• Selected passage:

ARG Default Description
CONTAINER_EXTRA cu129 Python extra installed with engine
CONTAINER_VARIANT cu129 Variant label/tag suffix
PACKAGE_VERSION unset Optional PEP 440 version passed via UV_DYNAMIC_VERSIONING_BYPASS
PYTHON_VERSION 3.13 Python slim image version
PYTHON_IMAGE python:${PYTHON_VERSION}-slim-bookworm Runtime/dev base image
UV_IMAGE ghcr.io/astral-sh/uv:0.9.30 Source image for pinned uv binaries

Override at build time:

docker build -f containers/Dockerfile.cuda \
  --build-arg CONTAINER_EXTRA=cu129 \
  --build-arg CONTAINER_VARIANT=cu129 \
  --build-arg PACKAGE_VERSION=0.1.0 \
  --target runtime -t nss-gpu:custom .

Key Build Details

uv Environment Variables

The runtime and dev stages set:

Variable Value Why
UV_PROJECT_ENVIRONMENT /opt/venv Installs into a fixed venv path
UV_LINK_MODE copy Cache-mount hardlinks do not survive outside the cache mount
UV_COMPILE_BYTECODE 1 Precompiles .pyc for faster startup
UV_NO_INSTALLER_METADATA 1 Reduces nondeterministic installer metadata
UV_NO_MANAGED_PYTHON 1 Forces use of the Python from the base image
UV_FROZEN true Prevents lockfile updates
UV_DYNAMIC_VERSIONING_BYPASS PACKAGE_VERSION Lets release workflows set package metadata without copying .git

Runtime Dependency Layers

The runtime stage uses layered installation:

  1. uv sync --no-install-project --no-group dev installs the base package dependencies.

• Instruction 1: From the container build notes, extract verbatim the stretch from "Variable Value Why" through "base package dependencies.".
• Instruction 2: Name every build argument in the ARG table of the container build notes.
The listing after the container build notes is separate material.

• Information shown:
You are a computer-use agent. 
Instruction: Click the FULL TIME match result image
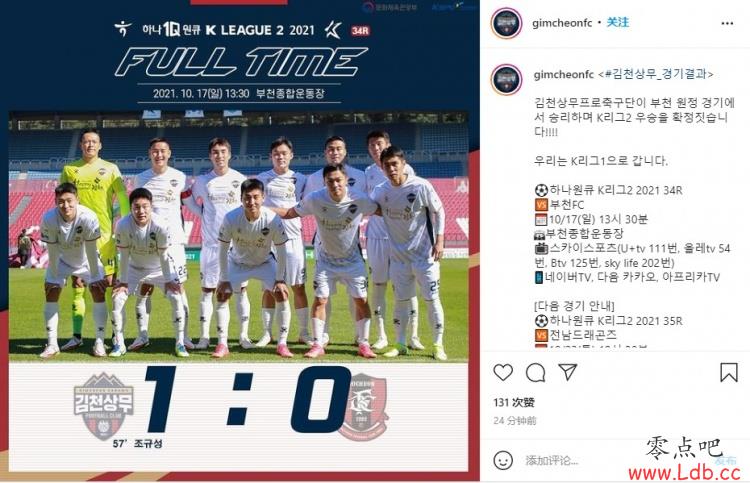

• Final answer 1:
Variable Value Why
UV_PROJECT_ENVIRONMENT /opt/venv Installs into a fixed venv path
UV_LINK_MODE copy Cache-mount hardlinks do not survive outside the cache mount
UV_COMPILE_BYTECODE 1 Precompiles .pyc for faster startup
UV_NO_INSTALLER_METADATA 1 Reduces nondeterministic installer metadata
UV_NO_MANAGED_PYTHON 1 Forces use of the Python from the base image
UV_FROZEN true Prevents lockfile updates
UV_DYNAMIC_VERSIONING_BYPASS PACKAGE_VERSION Lets release workflows set package metadata without copying .git

Runtime Dependency Layers

The runtime stage uses layered installation:

  1. uv sync --no-install-project --no-group dev installs the base package dependencies.

• Final answer 2:
CONTAINER_EXTRA
CONTAINER_VARIANT
PACKAGE_VERSION
PYTHON_VERSION
PYTHON_IMAGE
UV_IMAGE